Never the Twain shall meet

I keep wanting to say something — just something — about that forthcoming new edition of Huckleberry Finn that you may have heard about recently, the one that replaces Mark Twain’s some two hundred uses of the word “nigger” — and let’s just get that right out there at the start — with the word “slave.” But beyond saying, well, I don’t think they should do that, I don’t have a whole lot to say about it. Frankly, lots of other people have already said it better than me.

For instance, Petter David writes:

To me, the bottomline [sic] is this: I have little doubt that fifty years from now the NewSouth edition will be forgotten, seen as a quaint relic of attempted censorship in the same manner that the Bowdler versions of Shakespeare plays are. In the meantime, Huck Finn’s realization that a man should be judged–if he is to be judged at all–by the quality of his soul rather than the color of his skin–will continue to shine as a clarion call for racial tolerance in a way that all the censored versions of classic works will not.

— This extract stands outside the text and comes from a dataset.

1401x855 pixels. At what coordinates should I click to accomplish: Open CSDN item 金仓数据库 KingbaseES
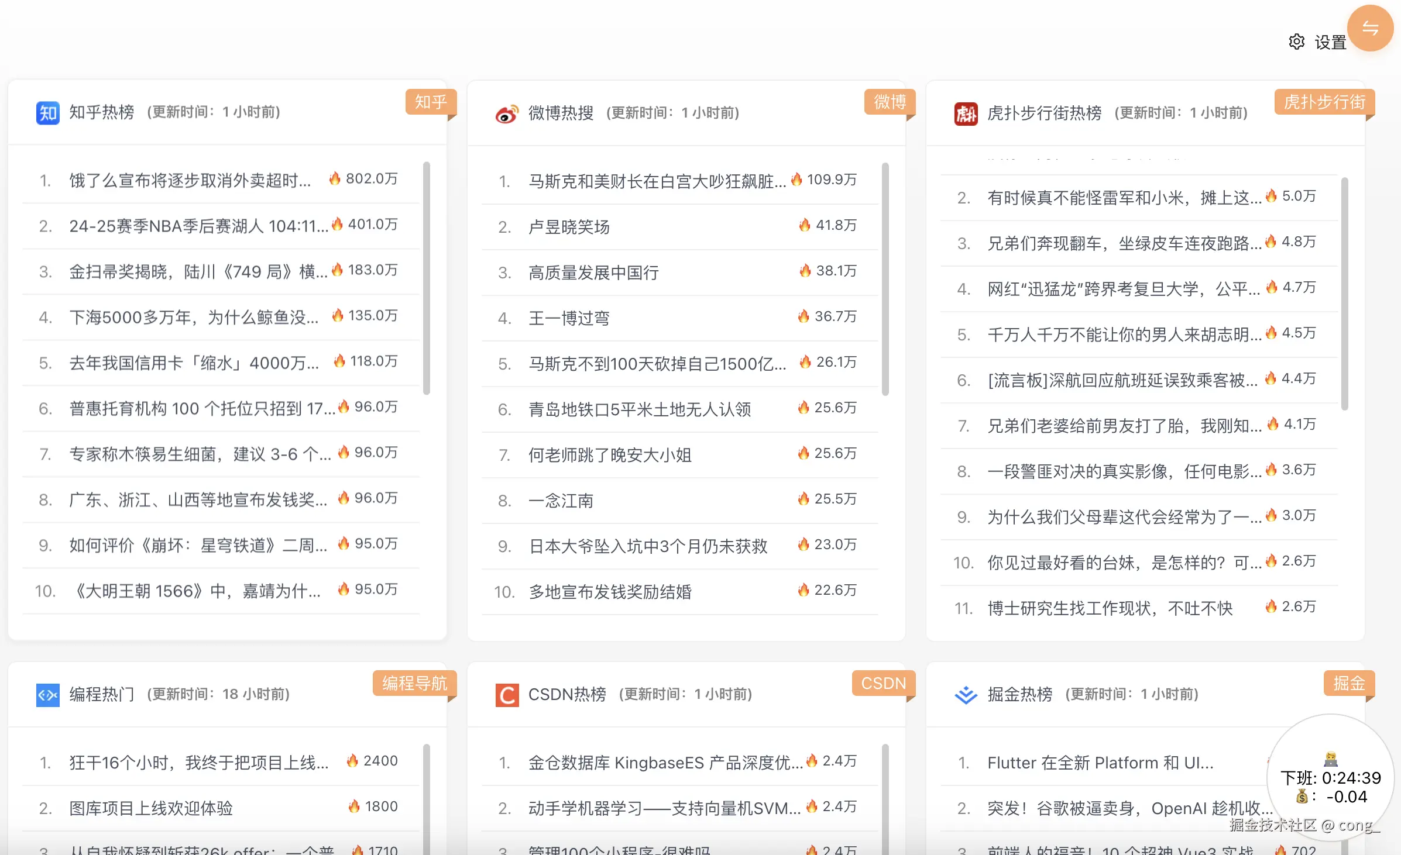pos(665,763)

I heard an interview with the new edition’s editor, Alan Gribben, on a recent episode of Studio 360, and his intentions seem to be good, his heart in the right place. Many students, and not just African Americans, he argues, have a very difficult time engaging with the novel because of that word; it’s simply too loaded a word for them to read past it. In his introduction, he writes:

Through a succession of firsthand experiences, this editor gradually concluded that an epithet-free edition of Twain’s books is necessary today. For nearly forty years I have led college classes, bookstore forums, and library reading groups in detailed discussions of Tom Sawyer and Huckleberry Finn in California, Texas, New York, and Alabama, and I always recoiled from uttering the racial slurs spoken by numerous characters, including Tom and Huck. I invariably substituted the word “slave” for Twain’s ubiquitous n-word whenever I read any passages aloud. Students and audience members seemed to prefer this expedient, and I could detect a visible sense of relief each time, as though a nagging problem with the text had been addressed. Indeed, numerous communities currently ban Huckleberry Finn as required reading in public schools owing to its offensive racial language and have quietly moved the title to voluntary reading lists. The American Library Association lists the novel as one of the most frequently challenged books across the nation.

And yet, while his intention is not censorship, it is at the very least sugarcoating, and one of a distinctly odd variety: his substitution may not have the hateful power of Twain’s original, the same slap-in-the-face quality that the n-word has since acquired, but it is, in the end, arguably more offensive.

That’s debatable, of course, and obviously my reaction to either word isn’t going to be the same as a young African American high school or college student’s. It may indeed be incredibly difficult for such a student to work past the n-word, to see past the centuries of racism and hate that have often divided us and made teaching the book so contentious. But isn’t that, to a very large extent, what teaching is for?

Matt Cheney writes about this in great detail, and his post, along with the links he shares, are worth reading in full. In part, he says:

I think teachers have a responsibility to raise and work through difficult, discomforting topics with students, because those topics are not going to disappear if they’re not talked about. Students will encounter racism and sexism and homophobia and all sorts of other privileges, entitlements, and entanglements — they will even, in all likelihood, perpetrate some of those things themselves (I have; haven’t we all?). Education shouldn’t be about memorizing lots of facts and figures, or about reading pleasant and uncontroversial books. There’s a place, certainly, for facts, figures, and pleasant reading. But educators need to have some spark of idealism. We should want to make the world better, and to help empower our students in whatever small ways we can to go forth and help make the world a more beautiful, less painful place. Otherwise, why bother teaching?

Perhaps replacing the word “nigger” with “slave” throughout Huck Finn makes the book better; it certainly doesn’t make the world better.

So, in the end, yeah, I don’t have a lot to say myself beyond, well, I wish they wouldn’t do that. But they’re going to do it, and no doubt the altered edition will be taught in a number of schools going forward. I just think, for however easier it will make the teaching and reading experience, those students and their instructors are getting cheated.